* _PROBLEMS TO WORK ON_:
**A.** In the article on Maharashtra crop insurance, on what date was the rally in Pathri taluka held?
**B.** Using the article on Maharashtra crop insurance, explain why Rs 4,909.51 crore of government aid was released.

* _TEXT TO READ_:
---+---

More Than a Year After Crop Failure, Maharashtra Farmers Still Wait for Insurance Payout

For many farmers, the compensation they received is substantially less than the premium they paid.

Parbhani (Maharashtra): “If even one rupee owed to one farmer is not paid, then the government will pay that money and recover it from the (insurance) company,” said Maharashtra chief minister Devendra Fadnavis while addressing an rally ahead of the 2019 Lok Sabha elections.

He was referring to the Prime Minister’s Crop Insurance Scheme (Pradhan Mantri Fasal Bima Yojana), or Pradhan Mantri Pik Vima Yojana (PMPVY) as it is called in Maharashtra. The rally was held in Pathri taluka of Parbhani district in central Maharashtra’s Marathwada region on April 12, 2019 – six days before the Parbhani Lok Sabha constituency went to polls on April 18, 2019.

Just 40 km away, Dinesh Khawale stood brooding on his two-acre jowar farm in Borwand village. All of his jowar plants had wilted and not borne any grains. An empty irrigation canal around 7 km away pointed to the grave farm crisis. “Ninety percent of farms in our village were left uncultivated in the rabi season,” said Khawale, adding that despite this, their village had not received any insurance compensation in the last two years.

With nearly half of Maharashtra reeling under drought, Rs 4,909.51 crore of government aid has been released to assist individual farmers. But, despite four times that amount – Rs 19,063.31 crore – being insured under the PMPVY for crop losses in kharif 2018, this compensation is yet to be fully disbursed. The deadline to compensation farmers, except for tur, ended on March 21, 2019, as per state government guidelines.

---+---

Rows on where targets appear:
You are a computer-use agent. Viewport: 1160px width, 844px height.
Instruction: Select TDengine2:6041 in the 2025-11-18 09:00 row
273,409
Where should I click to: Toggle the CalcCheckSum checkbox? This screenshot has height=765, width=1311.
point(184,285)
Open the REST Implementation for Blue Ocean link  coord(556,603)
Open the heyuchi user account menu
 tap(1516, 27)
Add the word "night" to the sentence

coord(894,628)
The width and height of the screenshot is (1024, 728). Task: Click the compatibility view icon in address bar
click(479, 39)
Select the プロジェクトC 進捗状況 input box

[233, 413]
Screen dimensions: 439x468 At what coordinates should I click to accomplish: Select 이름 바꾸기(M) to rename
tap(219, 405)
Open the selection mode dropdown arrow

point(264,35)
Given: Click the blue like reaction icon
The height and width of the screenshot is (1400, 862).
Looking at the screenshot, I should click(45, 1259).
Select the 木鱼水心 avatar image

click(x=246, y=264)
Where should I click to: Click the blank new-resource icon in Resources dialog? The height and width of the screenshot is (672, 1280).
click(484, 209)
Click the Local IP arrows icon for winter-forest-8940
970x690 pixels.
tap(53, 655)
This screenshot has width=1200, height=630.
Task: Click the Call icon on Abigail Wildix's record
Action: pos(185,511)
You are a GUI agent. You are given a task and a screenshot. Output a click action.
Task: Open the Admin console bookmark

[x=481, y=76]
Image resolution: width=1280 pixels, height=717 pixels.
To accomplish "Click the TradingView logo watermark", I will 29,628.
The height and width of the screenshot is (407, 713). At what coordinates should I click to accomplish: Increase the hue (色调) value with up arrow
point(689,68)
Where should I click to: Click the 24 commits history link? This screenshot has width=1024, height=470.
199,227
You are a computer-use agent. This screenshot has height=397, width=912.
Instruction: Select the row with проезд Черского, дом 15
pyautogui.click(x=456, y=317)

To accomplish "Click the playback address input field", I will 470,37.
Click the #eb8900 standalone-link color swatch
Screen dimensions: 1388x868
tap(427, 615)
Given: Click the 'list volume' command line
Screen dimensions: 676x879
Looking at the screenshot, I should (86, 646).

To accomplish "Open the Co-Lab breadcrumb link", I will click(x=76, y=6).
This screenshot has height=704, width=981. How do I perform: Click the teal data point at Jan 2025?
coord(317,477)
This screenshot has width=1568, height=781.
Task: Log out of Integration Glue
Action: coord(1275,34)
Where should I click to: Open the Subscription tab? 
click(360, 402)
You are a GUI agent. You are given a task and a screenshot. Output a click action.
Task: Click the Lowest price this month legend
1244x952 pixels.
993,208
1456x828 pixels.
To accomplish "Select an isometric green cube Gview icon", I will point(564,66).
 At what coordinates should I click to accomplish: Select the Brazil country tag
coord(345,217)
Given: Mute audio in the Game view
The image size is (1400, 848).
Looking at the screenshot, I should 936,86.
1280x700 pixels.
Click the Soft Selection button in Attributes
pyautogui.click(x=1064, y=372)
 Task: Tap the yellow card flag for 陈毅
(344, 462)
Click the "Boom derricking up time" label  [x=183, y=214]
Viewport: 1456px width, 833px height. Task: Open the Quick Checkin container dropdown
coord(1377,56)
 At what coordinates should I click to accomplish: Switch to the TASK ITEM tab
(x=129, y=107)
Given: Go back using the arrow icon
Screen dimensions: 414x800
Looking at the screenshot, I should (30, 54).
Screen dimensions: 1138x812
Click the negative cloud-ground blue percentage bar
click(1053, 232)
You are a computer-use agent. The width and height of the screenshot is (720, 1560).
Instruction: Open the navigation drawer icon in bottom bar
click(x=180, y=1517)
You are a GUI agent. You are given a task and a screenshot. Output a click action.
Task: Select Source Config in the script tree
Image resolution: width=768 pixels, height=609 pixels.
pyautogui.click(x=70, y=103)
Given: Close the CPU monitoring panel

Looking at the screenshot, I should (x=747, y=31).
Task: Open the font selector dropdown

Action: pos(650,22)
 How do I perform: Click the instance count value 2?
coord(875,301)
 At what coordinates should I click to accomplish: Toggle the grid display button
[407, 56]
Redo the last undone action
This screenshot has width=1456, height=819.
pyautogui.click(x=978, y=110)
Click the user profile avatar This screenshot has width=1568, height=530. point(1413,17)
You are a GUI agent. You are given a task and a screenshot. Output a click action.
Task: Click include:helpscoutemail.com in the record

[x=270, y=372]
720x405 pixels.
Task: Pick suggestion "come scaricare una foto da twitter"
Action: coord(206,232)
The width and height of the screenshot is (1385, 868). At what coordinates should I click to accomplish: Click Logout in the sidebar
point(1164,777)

---+---

* _RESPONSES TO THE TASKS_:
**A.** April 12, 2019.

**B.** The aid was released to assist individual farmers because nearly half of Maharashtra was reeling under drought.